Cogent Business & Management (Jan 2020)
Corporate social responsibility intensity: Shareholders’ value adding or destroying?
Abstract
This paper examines whether an intensification of corporate social responsibility activities adds or destroys firms’ value in Nigeria. Fixed effect regression analytic tool was used to analyze the data from a sample of 56 listed firms on Nigerian Stock Exchange (NSE) between 2009 and 2018. We followed environmental, social and economic responsibility activities rating based on Global Reporting Initiative (GRI) disclosure guidelines and Korean Economic Justice Institutes (KEJI) social responsibility efficient interpolation rating formula in the measure of firms’ social responsibility.

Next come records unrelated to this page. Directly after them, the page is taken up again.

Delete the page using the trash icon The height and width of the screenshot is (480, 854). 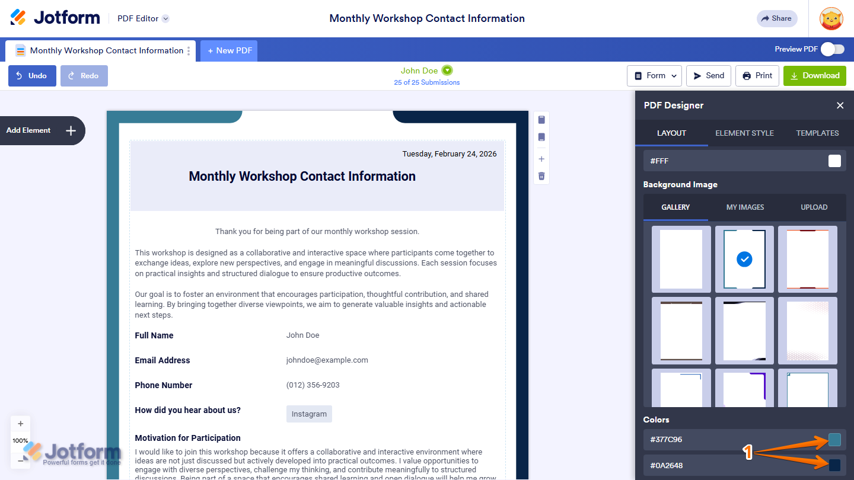541,175
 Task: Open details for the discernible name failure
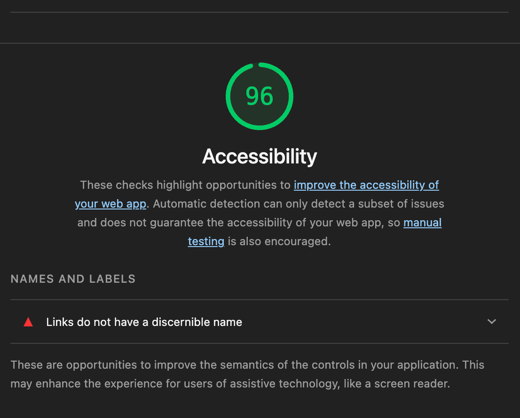click(492, 322)
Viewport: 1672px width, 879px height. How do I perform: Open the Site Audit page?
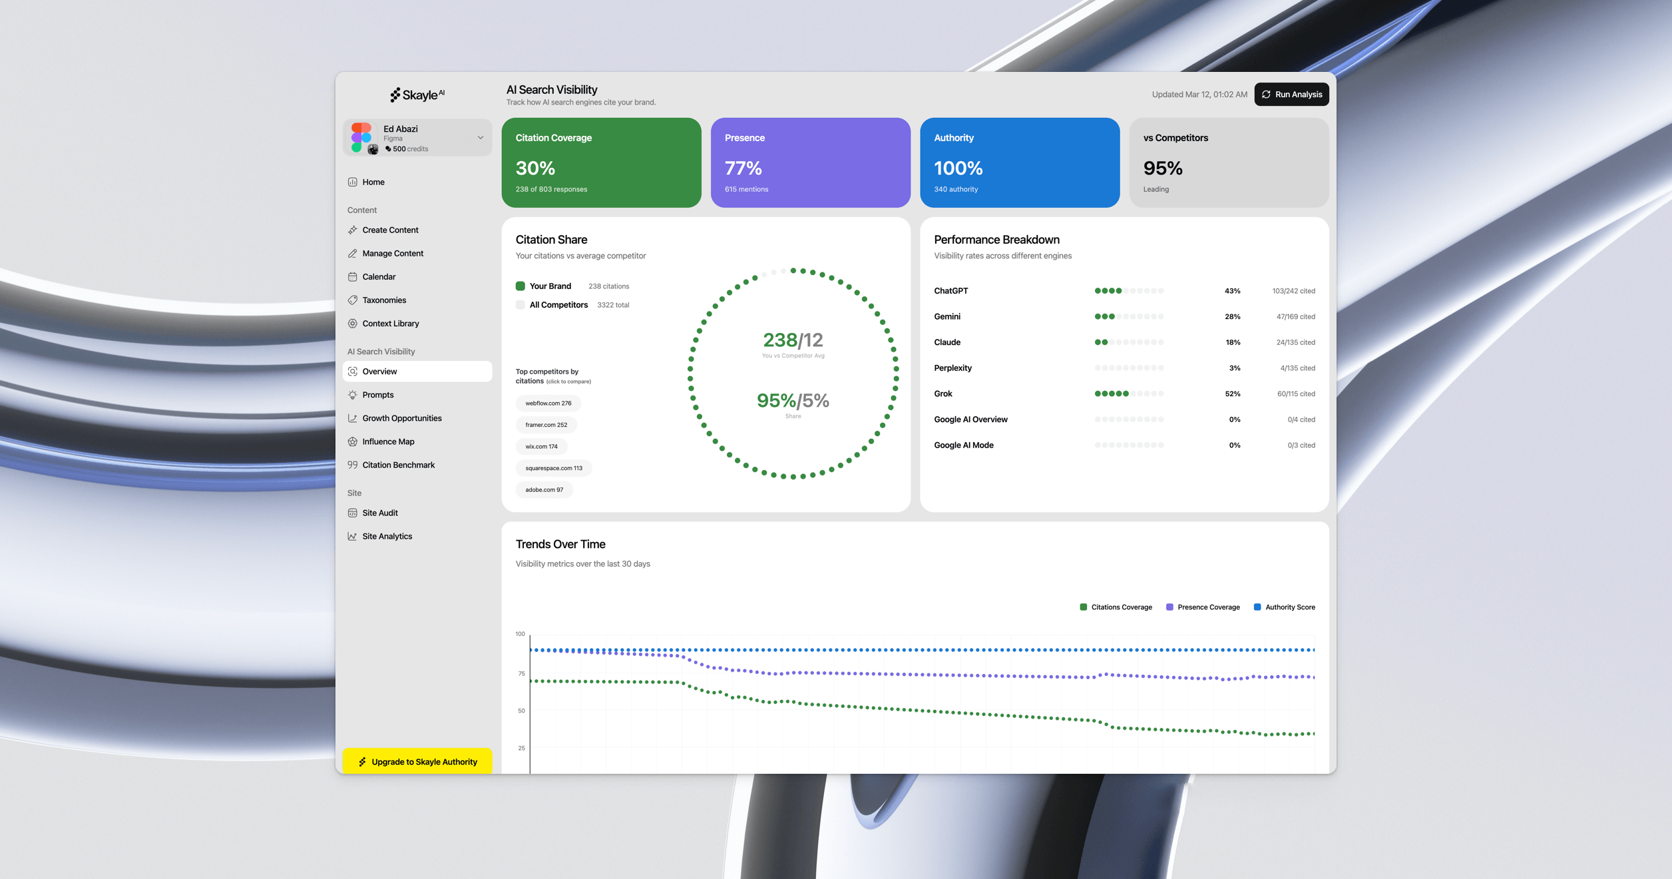[x=379, y=512]
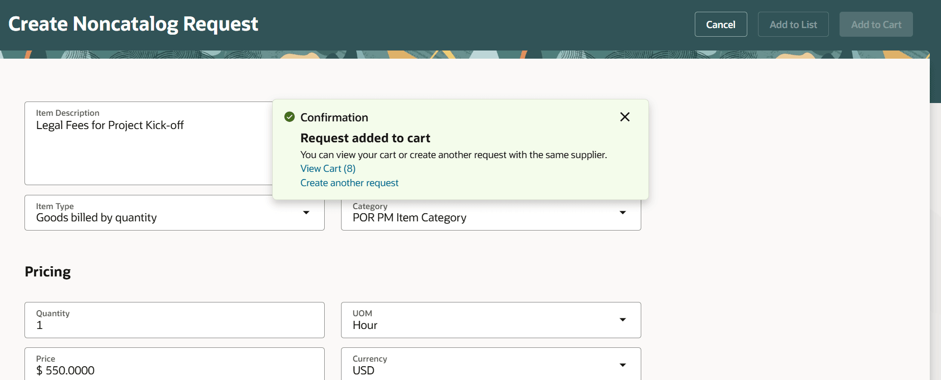Viewport: 941px width, 380px height.
Task: Select the Price input field
Action: [x=174, y=370]
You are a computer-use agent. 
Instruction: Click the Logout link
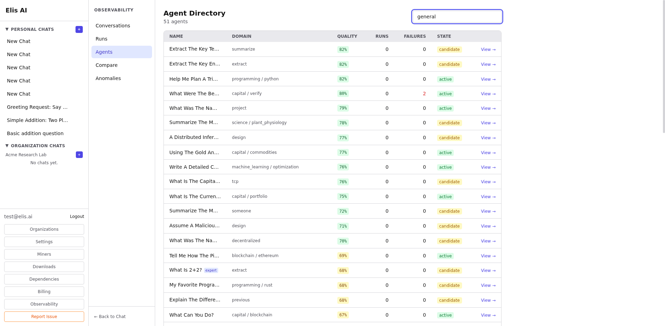pos(77,217)
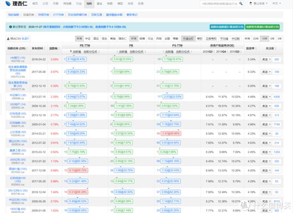
Task: Open the 基金 top navigation menu
Action: [99, 3]
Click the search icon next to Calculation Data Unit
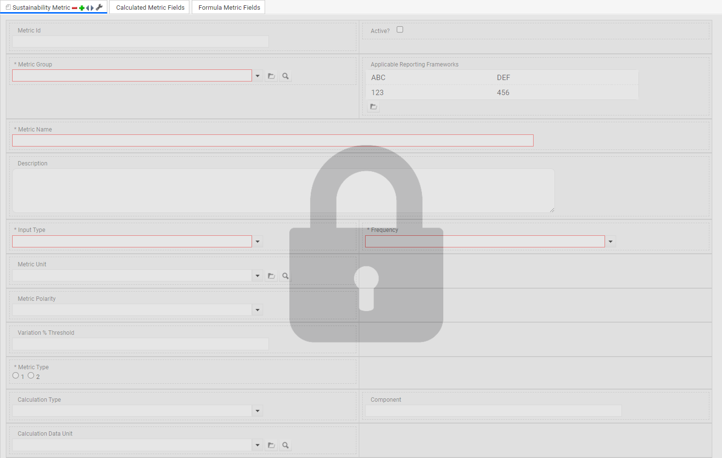This screenshot has height=458, width=722. 285,445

The study found that firms that engage in intensive social responsibility yielded positive and insignificant effect on firms’ stock value. This implied that an aggressive social responsibility is not the best approach as it possesses the potential to destroy shareholders’ value. On the other hand, we found evidence that medium social responsibility model significantly affected firms’ financial performance (coefficient = 0.165; p-value >0.05), which suggests that the best social responsibility strategy that significantly increases shareholders’ value is the middle course model. A further test showed that generally environmental, social and economic responsibility activities of firms significantly add to firms’ market value (Coefficients = 0.028; 0.216; 0.037; p-values<0.05). However, the degree of the effect is contingent on the intensity of the activities and governance structures. Governance structure and board diversity explained firms’ efficient CSR strategy that promotes middle course strategies while CSR aggressiveness is explained by unitary model of board leadership. Thus, implementation within an industry average performance adds significantly to investors’ value provided that there is effective corporate governance structure.